### STATED EXERCISE
Rewrite the records below with every occurrence of "screenshot" changed to "screen capture" and everything else left as is, omitting the pictures from your answer.

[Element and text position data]

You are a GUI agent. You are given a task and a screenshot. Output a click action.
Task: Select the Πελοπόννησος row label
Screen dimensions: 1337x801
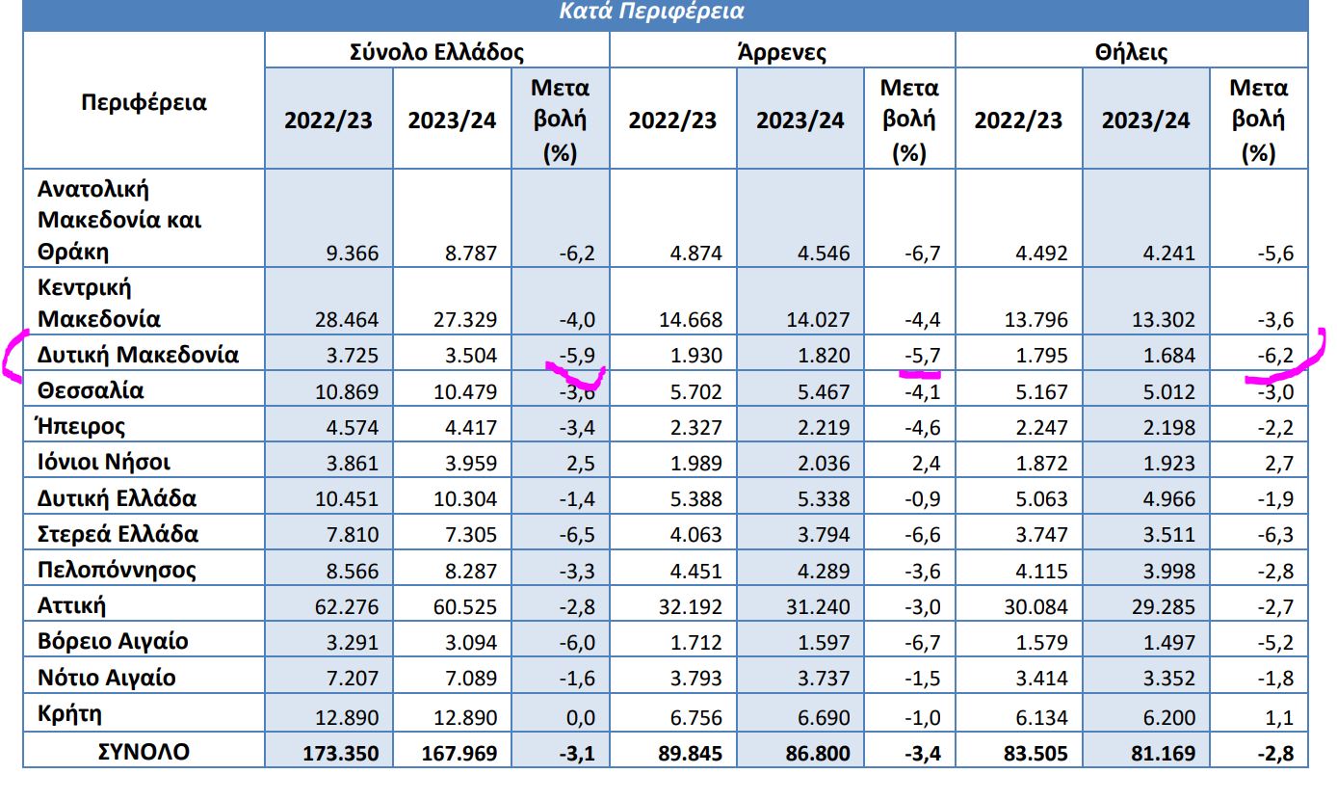point(117,570)
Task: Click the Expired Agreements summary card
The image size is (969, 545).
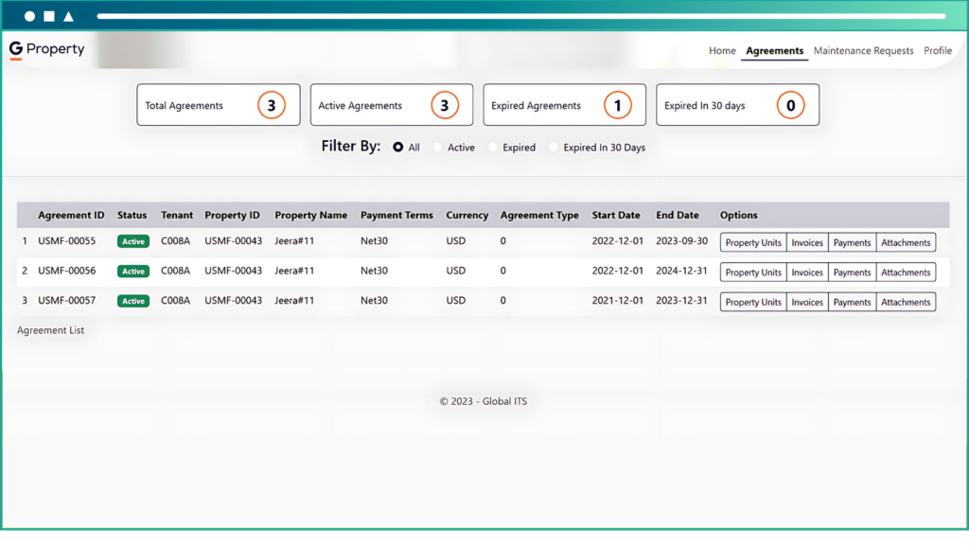Action: coord(564,105)
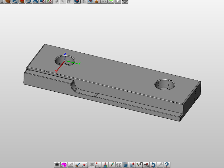Viewport: 224px width, 168px height.
Task: Select the zigzag toolpath icon
Action: click(x=139, y=165)
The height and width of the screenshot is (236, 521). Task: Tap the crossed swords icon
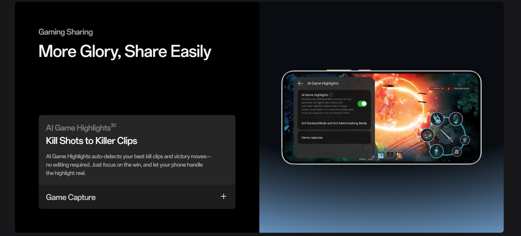[x=465, y=140]
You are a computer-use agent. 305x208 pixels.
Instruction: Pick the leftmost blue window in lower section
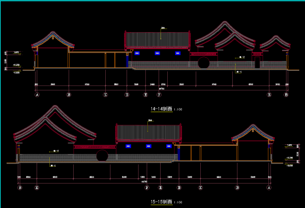click(x=129, y=146)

### RESULT
You are a GUI agent. You are given a task and a screen capture. Output a click action.
Task: Select the Πελοπόννησος row label
Screen dimensions: 1337x801
point(117,570)
Task: Click the Expired Agreements summary card
The image size is (969, 545).
Action: coord(564,105)
Viewport: 224px width, 168px height.
Task: Select the zigzag toolpath icon
Action: click(x=139, y=165)
The height and width of the screen capture is (236, 521). Task: Tap the crossed swords icon
[x=465, y=140]
You are a computer-use agent. 305x208 pixels.
Instruction: Pick the leftmost blue window in lower section
click(x=129, y=146)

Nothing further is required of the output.